Can’t anybody around the state Capitol write a decent lottery bill that’s clear and to the point? Jim Purcell, director of the state Department of Higher Education, told a legislative oversight committee Thursday that the lottery law is so poorly written that students now enrolled in college will get much smaller scholarships than those who start school next year.
Why would the state punish today’s college students in favor of teenagers who will pursue a higher education in the years to come? Amazingly, someone inserted language in the lottery law that shortchanges “non-traditional students,” who will get anywhere from $2.6 million to $8 million a year, while younger students coming up could qualify for up to $100 million a year.
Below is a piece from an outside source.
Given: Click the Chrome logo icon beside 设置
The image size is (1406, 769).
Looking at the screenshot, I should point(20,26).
Now, in everyday language, “non-traditional students” are part-timers or older students who decide to attend college long after high school. Why would Arkansas cheat those students when there are so many of them in the state? But the definition in the lottery act goes beyond that and includes full-time students who happened to have been born a few years too soon to get full benefits of the new lottery.
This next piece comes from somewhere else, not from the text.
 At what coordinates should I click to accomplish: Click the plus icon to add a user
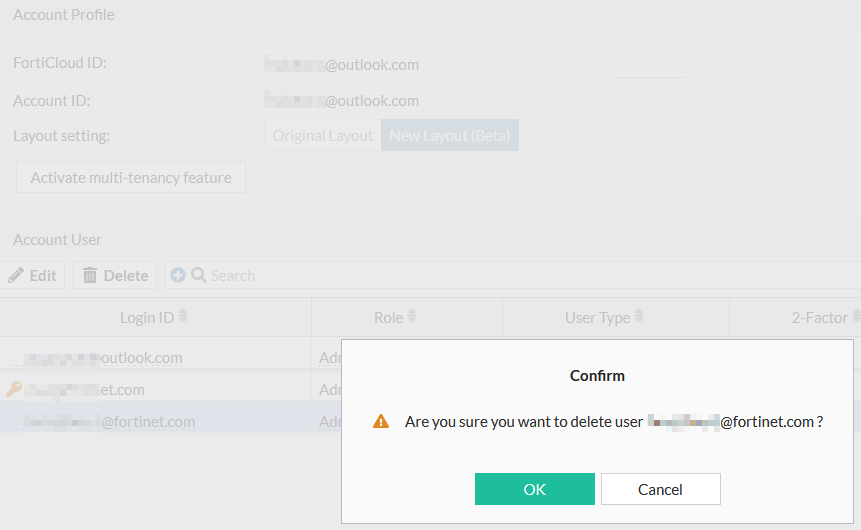point(178,275)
This type of discrimination makes no sense, since there will be plenty of scholarship money floating around when Arkies start spending upwards of $500 million a year as they chase their dream of instant riches. Why not give full scholarships to all students, traditional or non-traditional, if there’s excess scholarship money floating around?
Sen. Mary Anne Salmon (D-North Litte Rock) wants to amend the law and give at least $8 million a year to non-traditional students. The legislature needs to act so no college student is deprived of a decent education. Wasn’t that the promise of the new lottery?